Liora Kornreich, Vered Shkalim-Zemer, Yoel Levinsky, Wafa Abdallah, Esther Ganelin-Cohen, Rachel Straussberg. Acute Cerebellitis in Children: A Many-Faceted Disease. J Child Neurol online.
From the article:
Acute cerebellitis is a rare disease that poses both diagnostic and therapeutic challenges. The clinical manifestations at presentation are variable and nonspecific, including nausea, vomiting, headache, fever, seizures, and altered mental status. In the present cohort of 9 children diagnosed with cerebellitis at a single pediatric medical center over a 15-year period, headache was the most common symptom at presentation and ataxia was the most common sign (6 patients each). Meticulous physical examination is extremely important, as it may yield more specific findings such as ataxia, nystagmus, dysarthria, dysmetria, and tremor. Laboratory findings are usually not contributory . There are no specific indices of the diagnosis in blood chemistry, and markers of infection may be absent. Cerebrospinal fluid test may yield normal-range results (as in patient 1) or reveal pleocytosis and may assist with diagnosis, by revealing a causative infectious pathogen. In some cases, lumbar puncture is not conducted because of a suspected increase in intracranial pressure…
Imaging of the brain is essential for the diagnosis of cerebellitis. MRI is the modality of choice, as brain computed tomographic scan may be normal in the early stage of the disease. Several patterns of imaging findings have been described in acute cerebellitis. Imaging patterns vary widely. In only 3 of our patients did we find the most frequently reported imaging picture of bilateral symmetric hyperintensity on T2-weighted and fluid-attenuated inversion recovery images whereas 4 had unilateral involvement, reported less often, including 2 with an additional focus in the vermis or in the other hemisphere. One patient demonstrated isolated involvement of the vermis , and 1 had small defined bilateral foci …
There are no consensus guidelines for the management of acute cerebellitis. Most cases of acute cerebellitis are self-limited and do not require treatment.
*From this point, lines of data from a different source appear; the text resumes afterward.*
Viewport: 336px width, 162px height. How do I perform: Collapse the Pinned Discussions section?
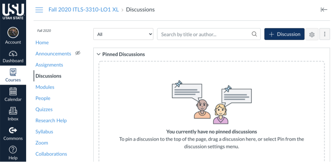coord(99,54)
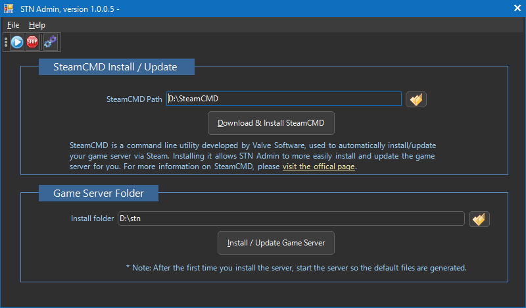The height and width of the screenshot is (308, 526).
Task: Open the Help menu
Action: (37, 25)
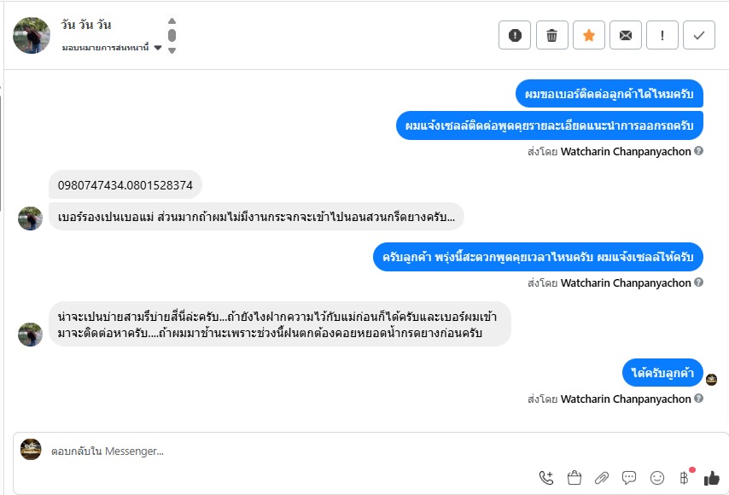Click the baht payment request icon
The image size is (729, 495).
pos(684,478)
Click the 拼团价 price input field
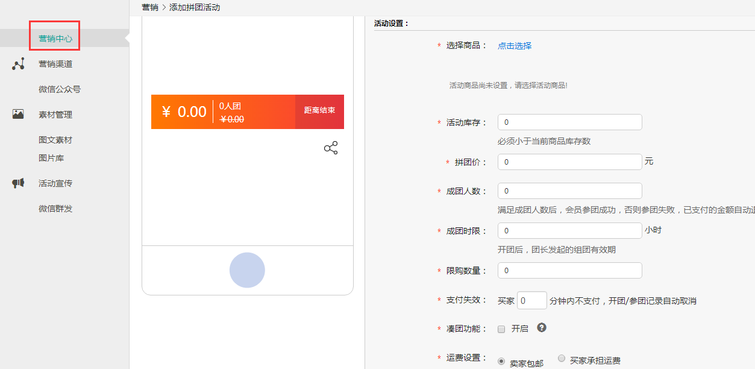Image resolution: width=755 pixels, height=369 pixels. click(x=569, y=162)
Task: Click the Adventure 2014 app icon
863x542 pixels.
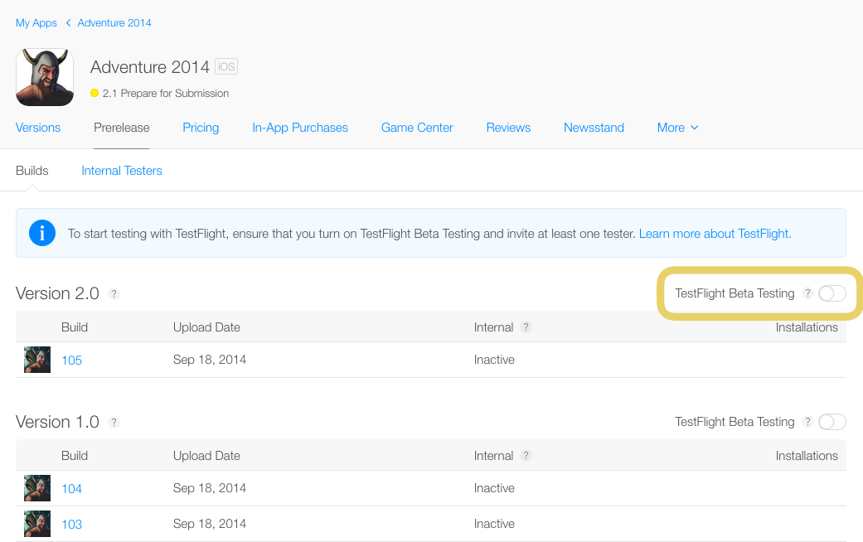Action: point(45,77)
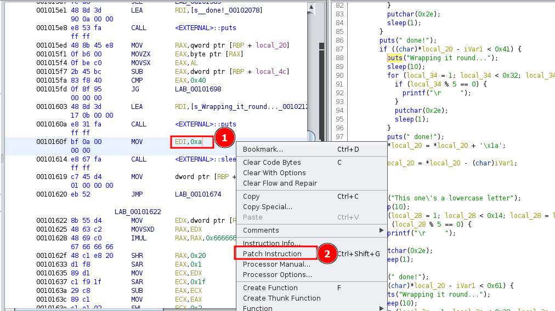Follow the LAB_00101698 jump target
Viewport: 555px width, 311px height.
click(x=199, y=89)
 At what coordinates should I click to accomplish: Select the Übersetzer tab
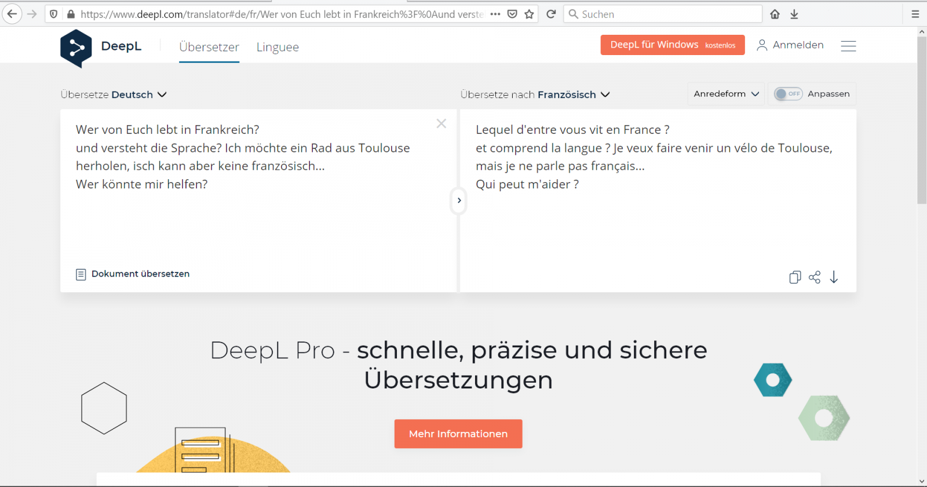click(209, 47)
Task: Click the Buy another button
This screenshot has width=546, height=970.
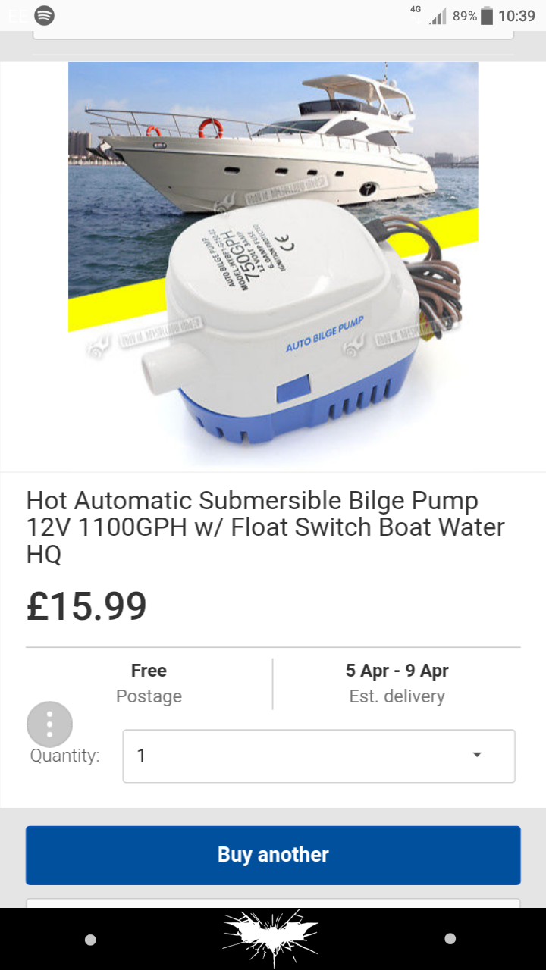Action: [x=273, y=855]
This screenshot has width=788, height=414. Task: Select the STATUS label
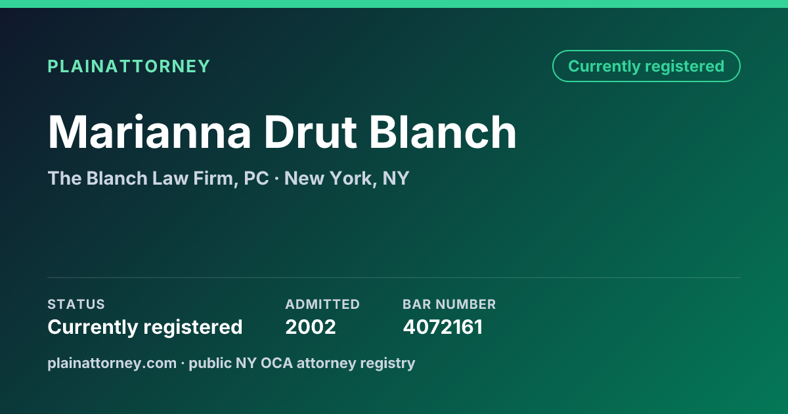tap(76, 304)
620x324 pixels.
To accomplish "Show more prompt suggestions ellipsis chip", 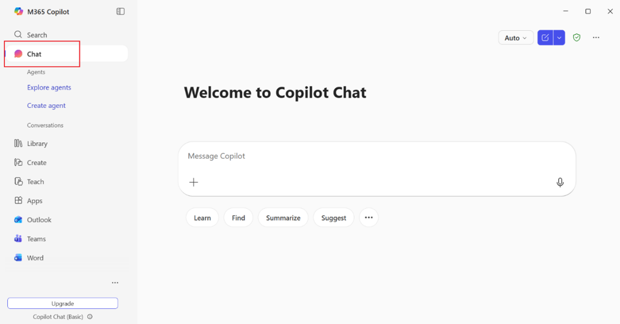I will 369,218.
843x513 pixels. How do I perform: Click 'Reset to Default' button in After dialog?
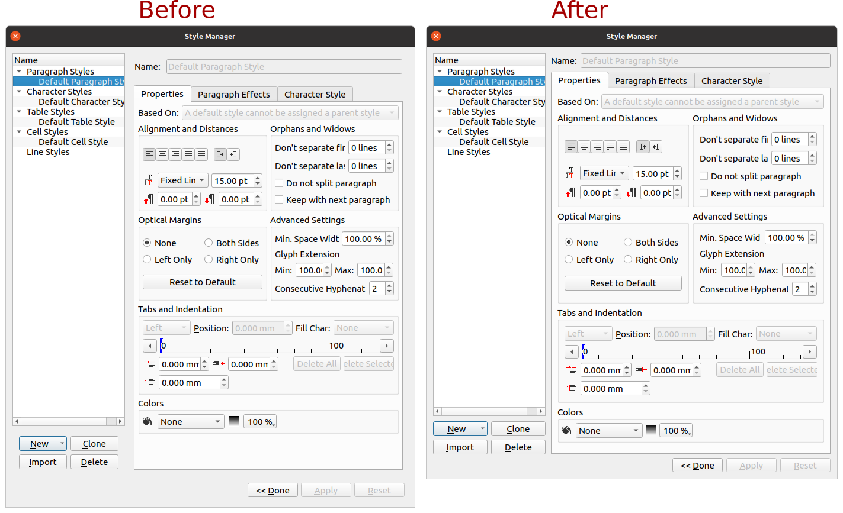pyautogui.click(x=623, y=283)
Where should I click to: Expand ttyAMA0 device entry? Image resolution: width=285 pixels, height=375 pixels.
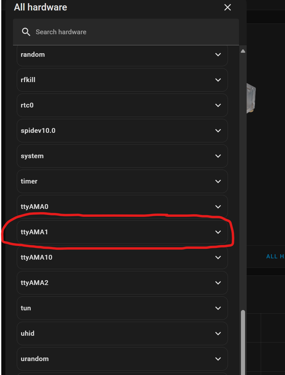coord(122,207)
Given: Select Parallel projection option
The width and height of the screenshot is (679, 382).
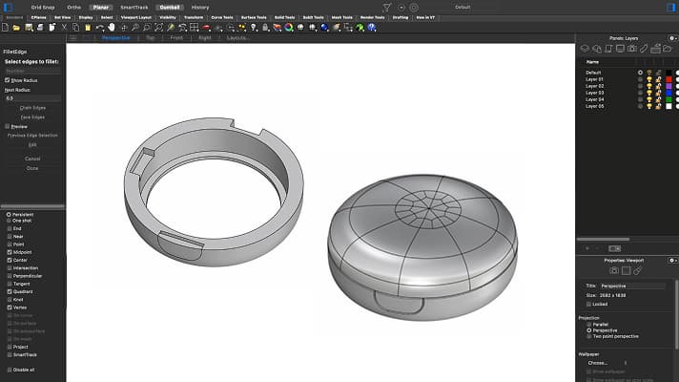Looking at the screenshot, I should pyautogui.click(x=588, y=324).
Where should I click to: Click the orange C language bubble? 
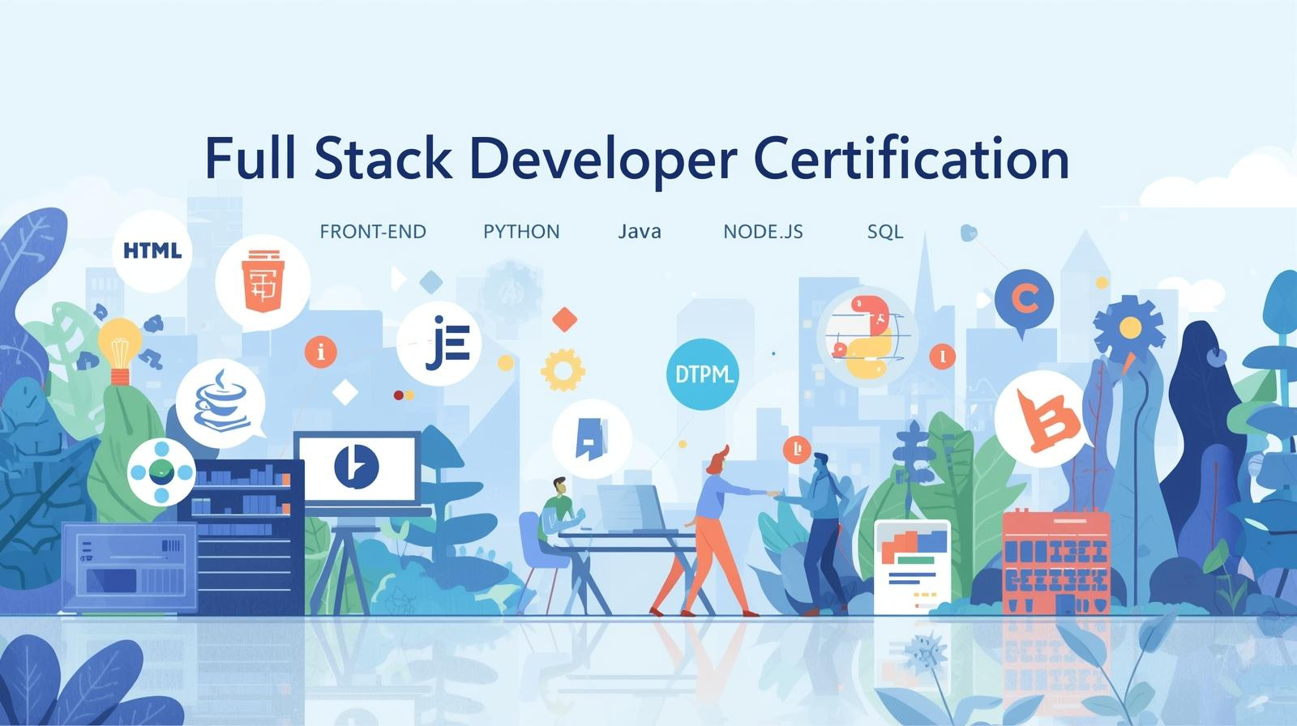[1024, 300]
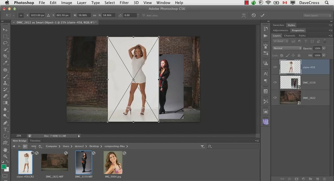The height and width of the screenshot is (181, 334).
Task: Open the blend mode Normal dropdown
Action: click(x=287, y=48)
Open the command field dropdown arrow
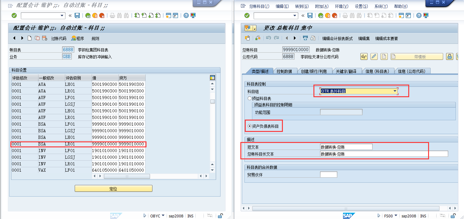The height and width of the screenshot is (219, 464). [62, 15]
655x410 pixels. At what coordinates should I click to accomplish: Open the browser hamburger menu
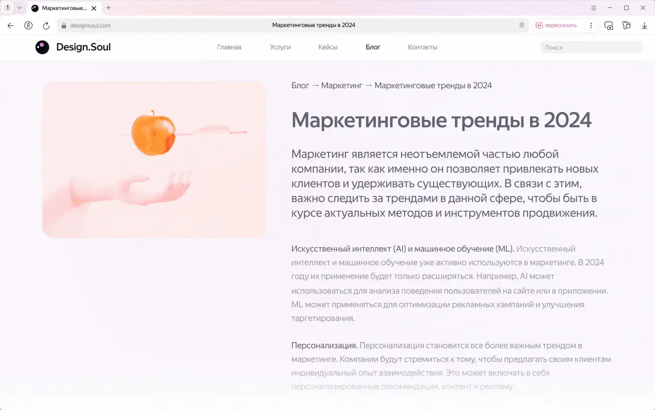(x=594, y=7)
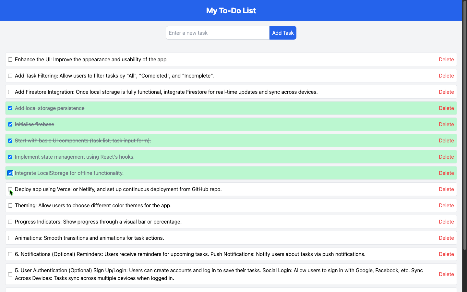
Task: Tick the Add Firestore Integration checkbox
Action: click(x=10, y=92)
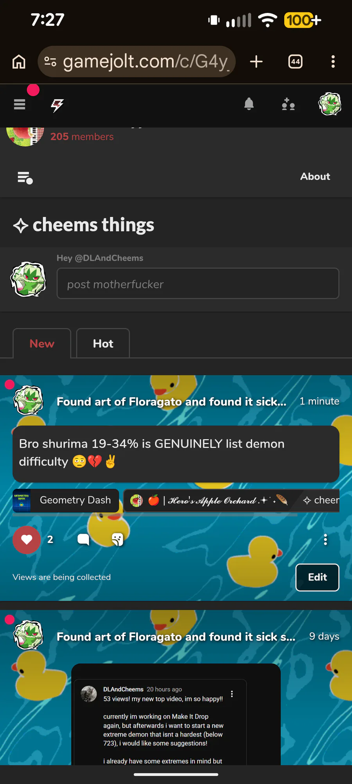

Antimicrobial therapy should always be considered, because ataxia can be a presenting sign of both viral encephalitis and bacterial meningitis. The use of steroids is controversial. Göhlich-Ratmann et al reviewed the outcome of 7 patients with acute cerebellitis: all 3 treated with high-dose recovered completely, whereas the 4 who did not either died or suffered from sequelae. There are a few case reports of patients with parainfectious cerebellitis in whom steroid treatment may have improved long-term outcome and shortened disease duration. The authors suggested that the corticosteroids act by inhibiting the autoimmune cascade and stabilizing the blood-brain barrier. All our patients were empirically treated with steroids. Seven also received antibiotics (azithromycin or doxycycline). Four patients were treated with intravenous immunoglobulin. The administration of intravenous immunoglobulin in our cases was prompted by reports of a successful outcome of immune-modulating therapy in patients with cerebellar ataxia.
Childhood acute cerebellitis generally has a good outcome. Most patients (50% to 86%) show full clinical recovery. Reported long-term cognitive sequelae include poor spatial visualization and decreased language skills and concentration.34⇓-36 Mild but persistent cerebellar symptoms, such as dysmetria, intentional tremor, and ataxia, have been observed in 10% to 50% of patients. In the present study, 3 of the 9 children (nos. 1 to 3) were neurologically impaired on follow-up, both verbally and functionally.